At The Island Of S. Maria (About Thirty Miles
Distant) The Elevation Was Greater; On One Part, Captain Fitz
Roy Founds Beds Of Putrid Mussel-Shells _Still Adhering To The
Rocks_, Ten Feet Above High-Water Mark:
The inhabitants had
formerly dived at lower-water spring-tides for these shells.
The elevation of this province is
Particularly interesting,
from its having been the theatre of several other violent
earthquakes, and from the vast numbers of sea-shells scattered
over the land, up to a height of certainly 600, and I
believe, of 1000 feet.
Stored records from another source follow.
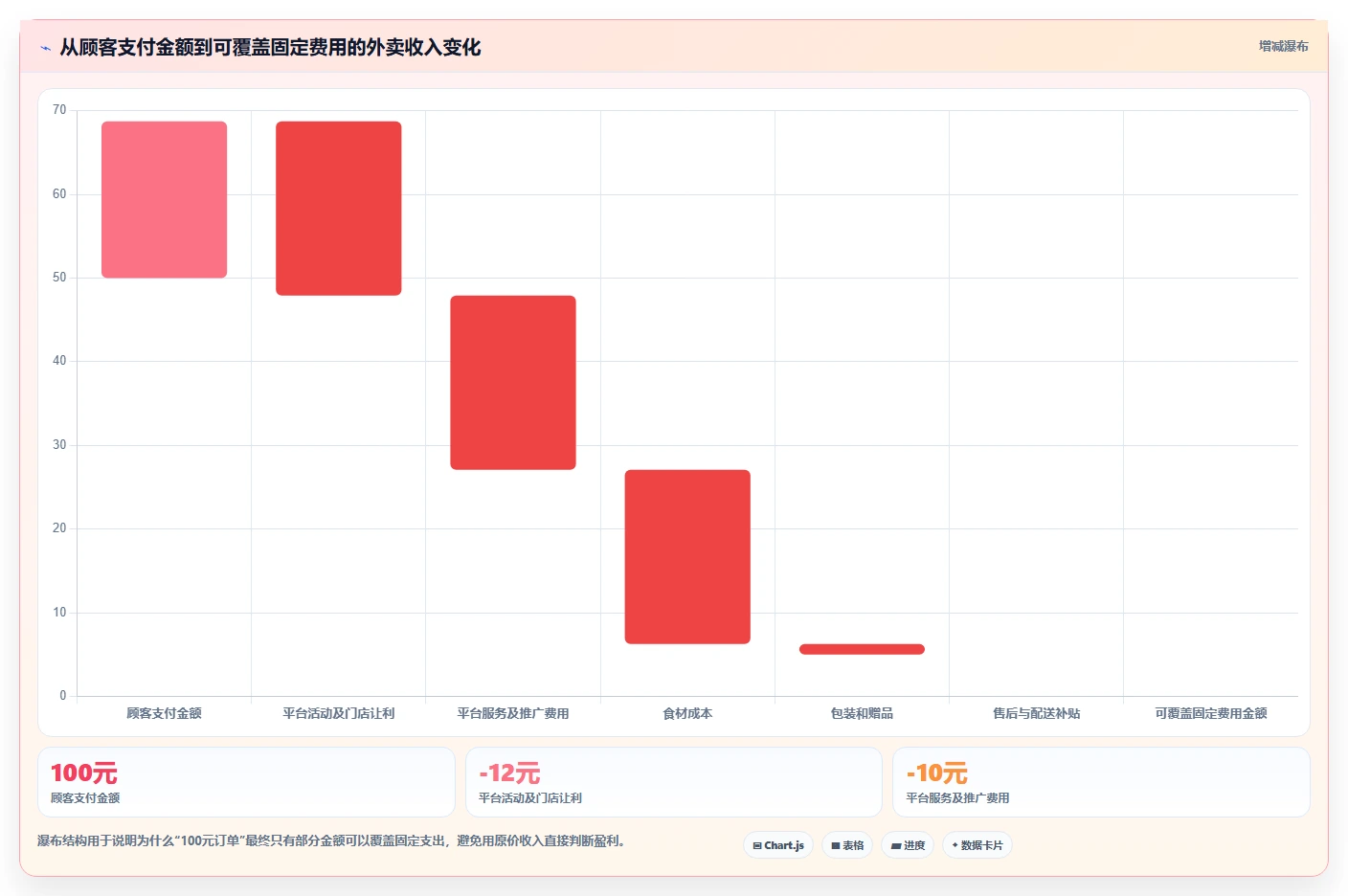The image size is (1348, 896).
Task: Click the 数据卡片 tag chip
Action: coord(977,845)
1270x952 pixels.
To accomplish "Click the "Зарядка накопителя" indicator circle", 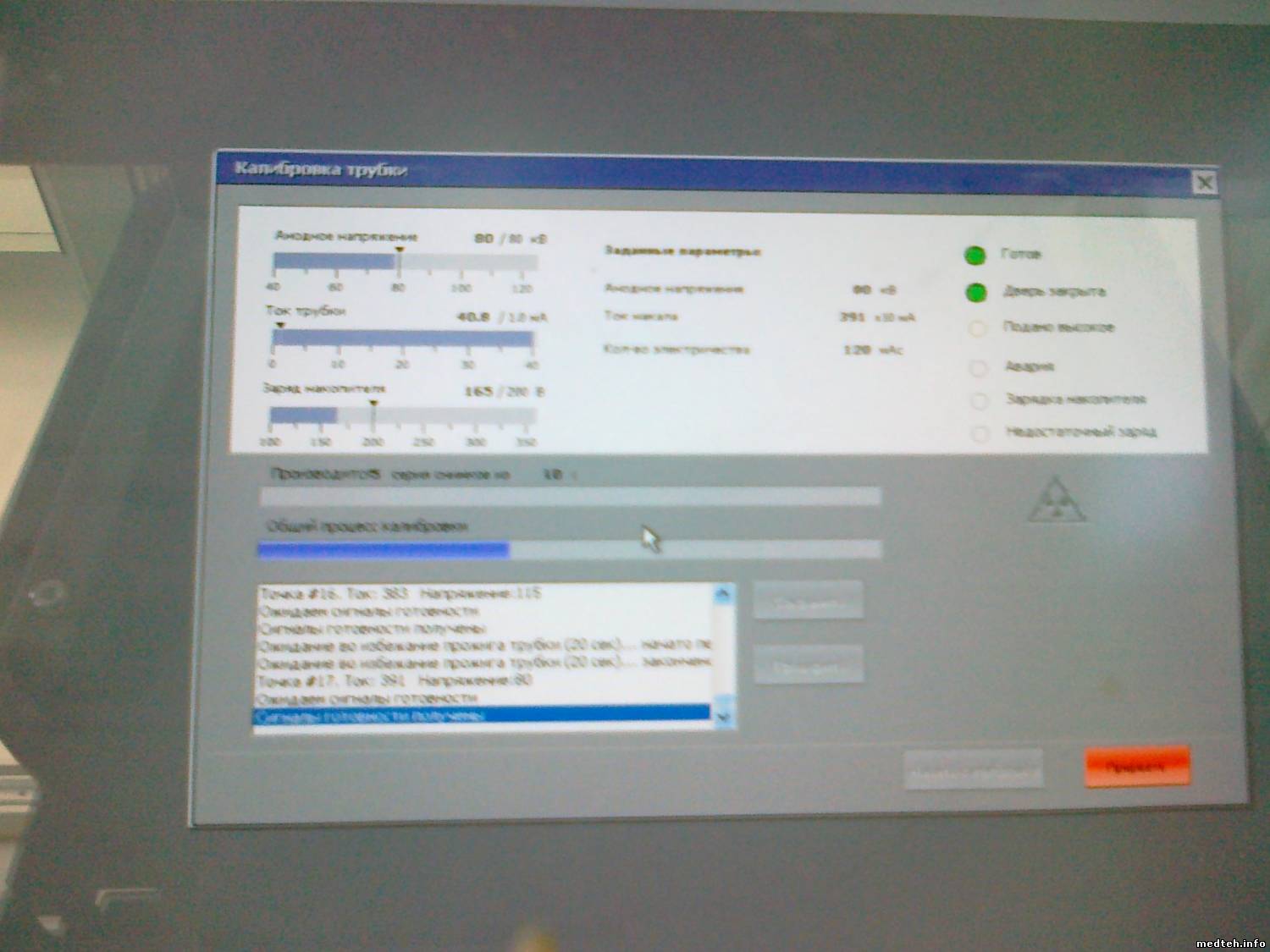I will [980, 400].
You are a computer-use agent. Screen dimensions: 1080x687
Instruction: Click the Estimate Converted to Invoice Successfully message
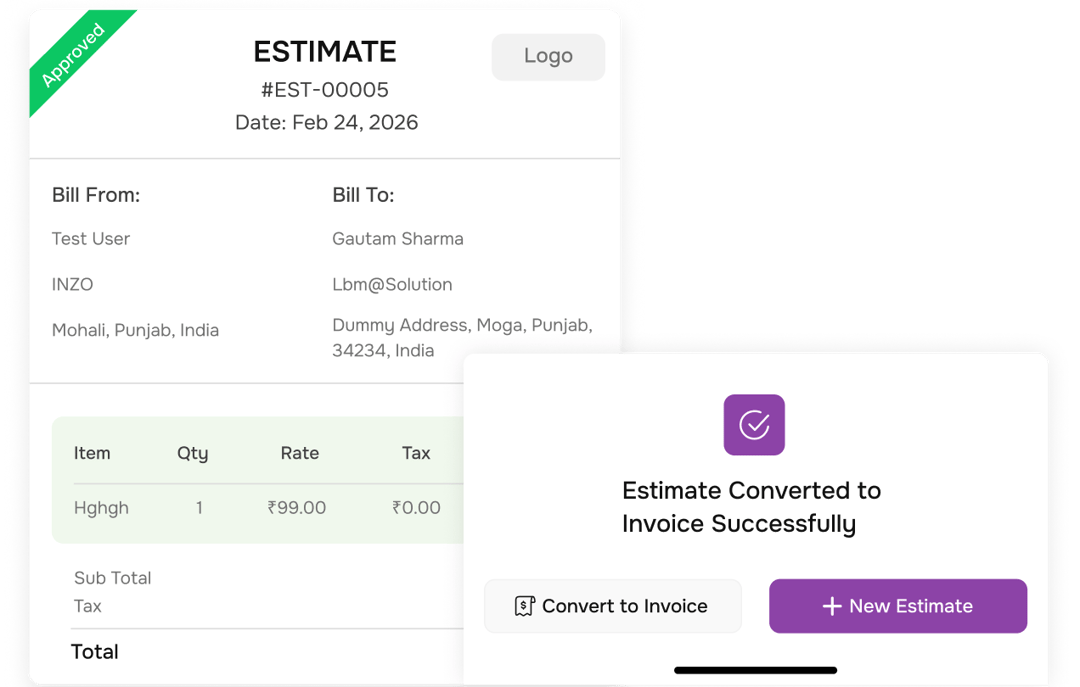point(751,507)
At Valparaiso, as I have remarked,
similar shells are found at the height of 1300 feet: it is
hardly possible to doubt that this great elevation has been
effected by successive small uprisings, such as that which
accompanied or caused the earthquake of this year, and likewise
by an insensibly slow rise, which is certainly in progress on
some parts of this coast.
The island of Juan Fernandez, 360 miles to the N.E., was,
at the time of the great shock of the 20th, violently shaken,
so that the trees beat against each other, and a volcano burst
forth under water close to the shore: these facts are remarkable
because this island, during the earthquake of 1751, was
then also affected more violently than other places at an equal
distance from Concepcion, and this seems to show some
subterranean connection between these two points. Chiloe, about
340 miles southward of Concepcion, appears to have been
shaken more strongly than the intermediate district of Valdivia,
where the volcano of Villarica was noways affected,
whilst in the Cordillera in front of Chiloe, two of the volcanos
burst-forth at the same instant in violent action.